Copy out the entries below precisely; nothing is to be omitted.

(Saved data entries)
· · · · ·
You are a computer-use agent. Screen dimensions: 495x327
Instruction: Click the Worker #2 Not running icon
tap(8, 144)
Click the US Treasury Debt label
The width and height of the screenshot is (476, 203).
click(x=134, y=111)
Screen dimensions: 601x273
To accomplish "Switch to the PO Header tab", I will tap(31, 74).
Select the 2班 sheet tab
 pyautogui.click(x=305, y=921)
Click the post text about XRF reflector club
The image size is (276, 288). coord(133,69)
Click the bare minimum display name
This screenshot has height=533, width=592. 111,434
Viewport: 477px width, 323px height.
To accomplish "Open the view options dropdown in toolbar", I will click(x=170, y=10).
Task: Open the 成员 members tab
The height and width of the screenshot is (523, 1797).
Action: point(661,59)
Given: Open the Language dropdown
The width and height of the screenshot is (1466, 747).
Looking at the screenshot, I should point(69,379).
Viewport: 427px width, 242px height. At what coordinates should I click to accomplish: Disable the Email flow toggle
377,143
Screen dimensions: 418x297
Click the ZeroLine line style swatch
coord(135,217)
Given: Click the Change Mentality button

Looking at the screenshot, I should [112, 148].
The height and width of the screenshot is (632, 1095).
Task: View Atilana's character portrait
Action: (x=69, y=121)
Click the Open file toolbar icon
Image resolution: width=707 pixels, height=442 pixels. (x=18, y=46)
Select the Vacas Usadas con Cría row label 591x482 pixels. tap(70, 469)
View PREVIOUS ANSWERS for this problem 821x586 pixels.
· · · · ·
=== Response to this exercise ===
You are a computer-use agent. Screen dimensions: 495x327
Instruction: Click the Worker #2 Not running icon
tap(8, 144)
Click the US Treasury Debt label
The width and height of the screenshot is (476, 203).
click(x=134, y=111)
Screen dimensions: 601x273
To accomplish "Switch to the PO Header tab", I will tap(31, 74).
Select the 2班 sheet tab
 pyautogui.click(x=305, y=921)
Click the post text about XRF reflector club
The image size is (276, 288). coord(133,69)
Click the bare minimum display name
This screenshot has height=533, width=592. 111,434
Viewport: 477px width, 323px height.
To accomplish "Open the view options dropdown in toolbar", I will click(x=170, y=10).
Task: Open the 成员 members tab
The height and width of the screenshot is (523, 1797).
Action: point(661,59)
Given: Open the Language dropdown
The width and height of the screenshot is (1466, 747).
Looking at the screenshot, I should point(69,379).
Viewport: 427px width, 242px height. At what coordinates should I click to accomplish: Disable the Email flow toggle
377,143
Screen dimensions: 418x297
Click the ZeroLine line style swatch
coord(135,217)
Given: Click the Change Mentality button

Looking at the screenshot, I should [112, 148].
The height and width of the screenshot is (632, 1095).
Task: View Atilana's character portrait
Action: (x=69, y=121)
Click the Open file toolbar icon
Image resolution: width=707 pixels, height=442 pixels. (x=18, y=46)
Select the Vacas Usadas con Cría row label 591x482 pixels. tap(70, 469)
View PREVIOUS ANSWERS for this problem 821x586 pixels.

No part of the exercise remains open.